Lines with the word "period": copy all of them from the entries below.

—————

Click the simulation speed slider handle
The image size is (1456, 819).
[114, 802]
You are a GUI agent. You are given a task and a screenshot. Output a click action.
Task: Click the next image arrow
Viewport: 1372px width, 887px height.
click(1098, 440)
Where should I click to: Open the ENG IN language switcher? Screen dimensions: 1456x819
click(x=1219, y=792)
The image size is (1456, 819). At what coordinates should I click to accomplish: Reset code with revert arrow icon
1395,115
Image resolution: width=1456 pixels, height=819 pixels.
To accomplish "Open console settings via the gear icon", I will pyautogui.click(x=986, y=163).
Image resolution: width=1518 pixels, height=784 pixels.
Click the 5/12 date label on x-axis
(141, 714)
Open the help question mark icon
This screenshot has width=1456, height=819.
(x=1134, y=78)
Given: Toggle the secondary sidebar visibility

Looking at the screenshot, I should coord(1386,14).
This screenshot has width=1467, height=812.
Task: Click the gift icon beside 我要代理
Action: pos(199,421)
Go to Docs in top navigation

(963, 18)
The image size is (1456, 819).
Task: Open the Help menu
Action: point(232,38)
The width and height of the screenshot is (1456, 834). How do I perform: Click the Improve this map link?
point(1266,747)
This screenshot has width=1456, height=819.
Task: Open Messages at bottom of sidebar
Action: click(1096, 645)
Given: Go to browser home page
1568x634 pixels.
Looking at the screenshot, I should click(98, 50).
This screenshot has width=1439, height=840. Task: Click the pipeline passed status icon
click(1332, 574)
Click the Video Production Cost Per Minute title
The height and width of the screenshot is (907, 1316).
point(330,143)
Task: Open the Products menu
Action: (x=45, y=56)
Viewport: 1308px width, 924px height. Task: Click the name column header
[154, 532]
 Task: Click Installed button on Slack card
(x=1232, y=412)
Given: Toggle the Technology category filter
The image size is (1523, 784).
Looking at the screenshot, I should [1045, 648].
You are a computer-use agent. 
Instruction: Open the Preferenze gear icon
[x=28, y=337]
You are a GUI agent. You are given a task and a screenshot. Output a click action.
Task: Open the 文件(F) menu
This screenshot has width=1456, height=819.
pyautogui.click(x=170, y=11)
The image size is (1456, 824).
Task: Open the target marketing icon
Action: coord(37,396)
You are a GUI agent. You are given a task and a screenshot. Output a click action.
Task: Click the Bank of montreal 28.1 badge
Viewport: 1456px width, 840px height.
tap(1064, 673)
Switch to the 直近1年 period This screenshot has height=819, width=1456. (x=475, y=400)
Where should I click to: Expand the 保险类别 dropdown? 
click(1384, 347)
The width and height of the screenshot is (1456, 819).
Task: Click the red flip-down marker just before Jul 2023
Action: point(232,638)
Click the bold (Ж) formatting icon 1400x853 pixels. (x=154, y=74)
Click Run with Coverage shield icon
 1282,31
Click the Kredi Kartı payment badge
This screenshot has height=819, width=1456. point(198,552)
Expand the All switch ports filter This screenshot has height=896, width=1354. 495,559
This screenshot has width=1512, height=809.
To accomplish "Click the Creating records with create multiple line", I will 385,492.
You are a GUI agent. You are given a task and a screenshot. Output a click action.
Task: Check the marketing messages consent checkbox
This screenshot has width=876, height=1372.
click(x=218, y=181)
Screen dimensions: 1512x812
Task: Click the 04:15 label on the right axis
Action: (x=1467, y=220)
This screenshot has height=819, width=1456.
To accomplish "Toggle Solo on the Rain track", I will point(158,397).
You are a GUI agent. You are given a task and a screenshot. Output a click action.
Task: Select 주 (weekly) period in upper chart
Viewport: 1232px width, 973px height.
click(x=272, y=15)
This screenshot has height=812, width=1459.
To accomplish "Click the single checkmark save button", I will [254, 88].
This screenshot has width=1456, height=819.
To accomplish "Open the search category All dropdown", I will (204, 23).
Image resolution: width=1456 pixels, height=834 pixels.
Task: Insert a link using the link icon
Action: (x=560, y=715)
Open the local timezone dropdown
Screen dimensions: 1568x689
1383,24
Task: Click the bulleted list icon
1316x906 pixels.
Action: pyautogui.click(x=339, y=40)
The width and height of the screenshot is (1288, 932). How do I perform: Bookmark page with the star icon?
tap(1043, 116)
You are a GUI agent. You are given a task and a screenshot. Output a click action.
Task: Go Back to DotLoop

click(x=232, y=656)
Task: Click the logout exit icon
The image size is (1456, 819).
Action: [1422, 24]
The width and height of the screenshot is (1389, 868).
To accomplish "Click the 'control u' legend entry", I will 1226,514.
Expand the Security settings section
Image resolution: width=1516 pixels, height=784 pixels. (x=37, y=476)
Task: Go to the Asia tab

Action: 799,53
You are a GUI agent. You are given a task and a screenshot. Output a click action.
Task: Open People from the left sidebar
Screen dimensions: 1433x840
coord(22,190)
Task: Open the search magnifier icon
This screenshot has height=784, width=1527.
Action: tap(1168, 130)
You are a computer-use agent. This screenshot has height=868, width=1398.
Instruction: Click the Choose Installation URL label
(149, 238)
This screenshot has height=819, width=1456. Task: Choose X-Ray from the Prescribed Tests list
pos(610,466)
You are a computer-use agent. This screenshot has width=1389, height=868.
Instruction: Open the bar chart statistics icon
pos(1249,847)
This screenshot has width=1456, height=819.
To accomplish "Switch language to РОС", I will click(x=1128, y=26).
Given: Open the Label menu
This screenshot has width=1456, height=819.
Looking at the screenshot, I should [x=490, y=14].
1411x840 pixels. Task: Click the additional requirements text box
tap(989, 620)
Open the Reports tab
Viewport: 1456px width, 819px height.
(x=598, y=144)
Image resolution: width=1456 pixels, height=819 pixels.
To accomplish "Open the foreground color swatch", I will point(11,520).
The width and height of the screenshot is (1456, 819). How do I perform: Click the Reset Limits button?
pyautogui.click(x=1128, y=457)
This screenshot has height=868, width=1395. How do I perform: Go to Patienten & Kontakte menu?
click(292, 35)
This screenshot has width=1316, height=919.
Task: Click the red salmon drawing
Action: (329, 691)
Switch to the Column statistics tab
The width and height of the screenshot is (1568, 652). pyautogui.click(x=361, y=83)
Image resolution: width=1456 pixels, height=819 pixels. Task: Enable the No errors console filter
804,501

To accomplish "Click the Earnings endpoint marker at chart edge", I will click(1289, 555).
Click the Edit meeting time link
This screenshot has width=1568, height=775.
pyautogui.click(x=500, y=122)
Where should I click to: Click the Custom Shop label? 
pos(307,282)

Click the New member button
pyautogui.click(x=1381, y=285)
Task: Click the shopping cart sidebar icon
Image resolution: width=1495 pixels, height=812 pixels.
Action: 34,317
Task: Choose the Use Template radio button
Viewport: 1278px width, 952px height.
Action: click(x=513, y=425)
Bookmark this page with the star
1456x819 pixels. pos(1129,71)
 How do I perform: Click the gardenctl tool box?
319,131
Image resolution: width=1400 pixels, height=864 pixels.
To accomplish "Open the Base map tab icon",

—————

§ Your response:
Switch to the 直近1年 period This screenshot has height=819, width=1456. (x=475, y=400)
Task: Select 주 (weekly) period in upper chart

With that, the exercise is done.